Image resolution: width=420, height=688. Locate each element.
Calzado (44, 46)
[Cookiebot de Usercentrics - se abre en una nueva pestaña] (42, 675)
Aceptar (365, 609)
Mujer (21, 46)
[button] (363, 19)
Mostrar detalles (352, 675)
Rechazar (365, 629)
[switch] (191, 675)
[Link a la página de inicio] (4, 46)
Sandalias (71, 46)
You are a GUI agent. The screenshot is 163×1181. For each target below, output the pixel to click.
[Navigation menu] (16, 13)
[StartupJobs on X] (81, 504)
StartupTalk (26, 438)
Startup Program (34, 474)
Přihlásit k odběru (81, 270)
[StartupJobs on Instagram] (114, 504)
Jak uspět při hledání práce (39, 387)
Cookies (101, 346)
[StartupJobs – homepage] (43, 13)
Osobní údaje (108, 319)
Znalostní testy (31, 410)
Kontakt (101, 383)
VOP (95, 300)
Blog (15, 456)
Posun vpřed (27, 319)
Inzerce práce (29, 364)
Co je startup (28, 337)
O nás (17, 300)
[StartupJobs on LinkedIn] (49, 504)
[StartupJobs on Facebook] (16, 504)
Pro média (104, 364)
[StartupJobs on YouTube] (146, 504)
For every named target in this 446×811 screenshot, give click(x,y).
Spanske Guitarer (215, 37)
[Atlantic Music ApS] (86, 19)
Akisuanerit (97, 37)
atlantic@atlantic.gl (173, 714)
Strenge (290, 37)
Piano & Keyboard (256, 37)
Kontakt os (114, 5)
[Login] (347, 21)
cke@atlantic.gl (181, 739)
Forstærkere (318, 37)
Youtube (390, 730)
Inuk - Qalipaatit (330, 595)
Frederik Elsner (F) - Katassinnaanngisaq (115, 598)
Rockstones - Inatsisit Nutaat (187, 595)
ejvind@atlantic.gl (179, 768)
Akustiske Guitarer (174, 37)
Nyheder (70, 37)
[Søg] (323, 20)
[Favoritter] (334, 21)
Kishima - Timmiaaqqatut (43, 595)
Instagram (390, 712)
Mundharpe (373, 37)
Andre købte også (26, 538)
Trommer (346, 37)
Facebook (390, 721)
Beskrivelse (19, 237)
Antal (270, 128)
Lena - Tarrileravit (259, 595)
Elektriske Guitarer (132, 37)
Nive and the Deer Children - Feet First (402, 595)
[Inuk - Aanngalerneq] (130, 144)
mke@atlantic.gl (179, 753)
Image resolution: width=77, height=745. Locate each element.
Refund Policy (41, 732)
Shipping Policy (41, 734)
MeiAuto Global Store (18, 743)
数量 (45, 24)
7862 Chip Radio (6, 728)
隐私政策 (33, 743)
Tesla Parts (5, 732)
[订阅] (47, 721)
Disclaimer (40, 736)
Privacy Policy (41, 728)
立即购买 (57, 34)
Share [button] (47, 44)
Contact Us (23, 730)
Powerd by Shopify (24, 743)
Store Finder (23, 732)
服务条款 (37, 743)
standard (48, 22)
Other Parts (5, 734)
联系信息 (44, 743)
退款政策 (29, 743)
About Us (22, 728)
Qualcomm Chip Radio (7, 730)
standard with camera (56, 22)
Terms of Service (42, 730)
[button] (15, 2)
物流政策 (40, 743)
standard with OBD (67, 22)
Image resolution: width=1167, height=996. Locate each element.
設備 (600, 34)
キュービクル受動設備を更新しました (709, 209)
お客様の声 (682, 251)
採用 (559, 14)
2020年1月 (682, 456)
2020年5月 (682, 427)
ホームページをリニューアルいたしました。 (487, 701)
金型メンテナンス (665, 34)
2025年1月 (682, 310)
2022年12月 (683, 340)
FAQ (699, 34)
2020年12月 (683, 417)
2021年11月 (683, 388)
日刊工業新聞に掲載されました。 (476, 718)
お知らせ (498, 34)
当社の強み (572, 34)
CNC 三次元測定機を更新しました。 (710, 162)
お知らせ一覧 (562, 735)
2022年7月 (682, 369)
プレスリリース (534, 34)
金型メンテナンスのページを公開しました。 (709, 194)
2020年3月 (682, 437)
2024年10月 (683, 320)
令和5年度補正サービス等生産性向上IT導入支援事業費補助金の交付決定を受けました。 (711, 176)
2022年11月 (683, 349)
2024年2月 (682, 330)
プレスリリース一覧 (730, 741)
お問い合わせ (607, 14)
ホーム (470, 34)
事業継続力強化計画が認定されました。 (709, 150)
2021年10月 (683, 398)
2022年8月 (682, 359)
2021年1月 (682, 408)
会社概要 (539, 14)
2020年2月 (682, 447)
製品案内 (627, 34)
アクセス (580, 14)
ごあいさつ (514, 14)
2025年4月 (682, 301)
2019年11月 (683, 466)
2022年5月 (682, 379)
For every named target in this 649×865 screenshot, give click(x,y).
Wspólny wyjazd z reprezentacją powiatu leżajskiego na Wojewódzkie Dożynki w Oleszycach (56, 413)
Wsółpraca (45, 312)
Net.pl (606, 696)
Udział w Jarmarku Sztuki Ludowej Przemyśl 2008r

------------------------

**Work instructions**: Can you rewrite all of the records above, putting "Mundharmonika" wherever "Mundharpe" appears and leaving everything else unchanged?

**Complete answer**:
Image resolution: width=420, height=688. Locate each element.
Calzado (44, 46)
[Cookiebot de Usercentrics - se abre en una nueva pestaña] (42, 675)
Aceptar (365, 609)
Mujer (21, 46)
[button] (363, 19)
Mostrar detalles (352, 675)
Rechazar (365, 629)
[switch] (191, 675)
[Link a la página de inicio] (4, 46)
Sandalias (71, 46)
You are a GUI agent. The screenshot is 163×1181. For each target below, output the pixel to click.
[Navigation menu] (16, 13)
[StartupJobs on X] (81, 504)
StartupTalk (26, 438)
Startup Program (34, 474)
Přihlásit k odběru (81, 270)
[StartupJobs on Instagram] (114, 504)
Jak uspět při hledání práce (39, 387)
Cookies (101, 346)
[StartupJobs – homepage] (43, 13)
Osobní údaje (108, 319)
Znalostní testy (31, 410)
Kontakt (101, 383)
VOP (95, 300)
Blog (15, 456)
Posun vpřed (27, 319)
Inzerce práce (29, 364)
Co je startup (28, 337)
O nás (17, 300)
[StartupJobs on LinkedIn] (49, 504)
[StartupJobs on Facebook] (16, 504)
Pro média (104, 364)
[StartupJobs on YouTube] (146, 504)
For every named target in this 446×811 screenshot, give click(x,y).
Spanske Guitarer (215, 37)
[Atlantic Music ApS] (86, 19)
Akisuanerit (97, 37)
atlantic@atlantic.gl (173, 714)
Strenge (290, 37)
Piano & Keyboard (256, 37)
Kontakt os (114, 5)
[Login] (347, 21)
cke@atlantic.gl (181, 739)
Forstærkere (318, 37)
Youtube (390, 730)
Inuk - Qalipaatit (330, 595)
Frederik Elsner (F) - Katassinnaanngisaq (115, 598)
Rockstones - Inatsisit Nutaat (187, 595)
ejvind@atlantic.gl (179, 768)
Akustiske Guitarer (174, 37)
Nyheder (70, 37)
[Søg] (323, 20)
[Favoritter] (334, 21)
Kishima - Timmiaaqqatut (43, 595)
Instagram (390, 712)
Mundharmonika (373, 37)
Andre købte også (26, 538)
Trommer (346, 37)
Facebook (390, 721)
Beskrivelse (19, 237)
Antal (270, 128)
Lena - Tarrileravit (259, 595)
Elektriske Guitarer (132, 37)
Nive and the Deer Children - Feet First (402, 595)
[Inuk - Aanngalerneq] (130, 144)
mke@atlantic.gl (179, 753)
Image resolution: width=77, height=745. Locate each element.
Refund Policy (41, 732)
Shipping Policy (41, 734)
MeiAuto Global Store (18, 743)
数量 (45, 24)
7862 Chip Radio (6, 728)
隐私政策 (33, 743)
Tesla Parts (5, 732)
[订阅] (47, 721)
Disclaimer (40, 736)
Privacy Policy (41, 728)
立即购买 (57, 34)
Share [button] (47, 44)
Contact Us (23, 730)
Powerd by Shopify (24, 743)
Store Finder (23, 732)
服务条款 (37, 743)
standard (48, 22)
Other Parts (5, 734)
联系信息 (44, 743)
退款政策 (29, 743)
About Us (22, 728)
Qualcomm Chip Radio (7, 730)
standard with camera (56, 22)
Terms of Service (42, 730)
[button] (15, 2)
物流政策 (40, 743)
standard with OBD (67, 22)
Image resolution: width=1167, height=996. Locate each element.
設備 (600, 34)
キュービクル受動設備を更新しました (709, 209)
お客様の声 (682, 251)
採用 (559, 14)
2020年1月 (682, 456)
2020年5月 (682, 427)
ホームページをリニューアルいたしました。 (487, 701)
金型メンテナンス (665, 34)
2025年1月 (682, 310)
2022年12月 (683, 340)
FAQ (699, 34)
2020年12月 (683, 417)
2021年11月 (683, 388)
日刊工業新聞に掲載されました。 (476, 718)
お知らせ (498, 34)
当社の強み (572, 34)
CNC 三次元測定機を更新しました。 (710, 162)
お知らせ一覧 (562, 735)
2022年7月 (682, 369)
プレスリリース (534, 34)
金型メンテナンスのページを公開しました。 (709, 194)
2020年3月 (682, 437)
2024年10月 (683, 320)
令和5年度補正サービス等生産性向上IT導入支援事業費補助金の交付決定を受けました。 (711, 176)
2022年11月 (683, 349)
2024年2月 (682, 330)
プレスリリース一覧 (730, 741)
お問い合わせ (607, 14)
ホーム (470, 34)
事業継続力強化計画が認定されました。 (709, 150)
2021年10月 (683, 398)
2022年8月 (682, 359)
2021年1月 (682, 408)
会社概要 (539, 14)
2020年2月 (682, 447)
製品案内 (627, 34)
アクセス (580, 14)
ごあいさつ (514, 14)
2025年4月 (682, 301)
2019年11月 (683, 466)
2022年5月 (682, 379)
For every named target in this 649×865 screenshot, give click(x,y).
Wspólny wyjazd z reprezentacją powiatu leżajskiego na Wojewódzkie Dożynki w Oleszycach (56, 413)
Wsółpraca (45, 312)
Net.pl (606, 696)
Udział w Jarmarku Sztuki Ludowej Przemyśl 2008r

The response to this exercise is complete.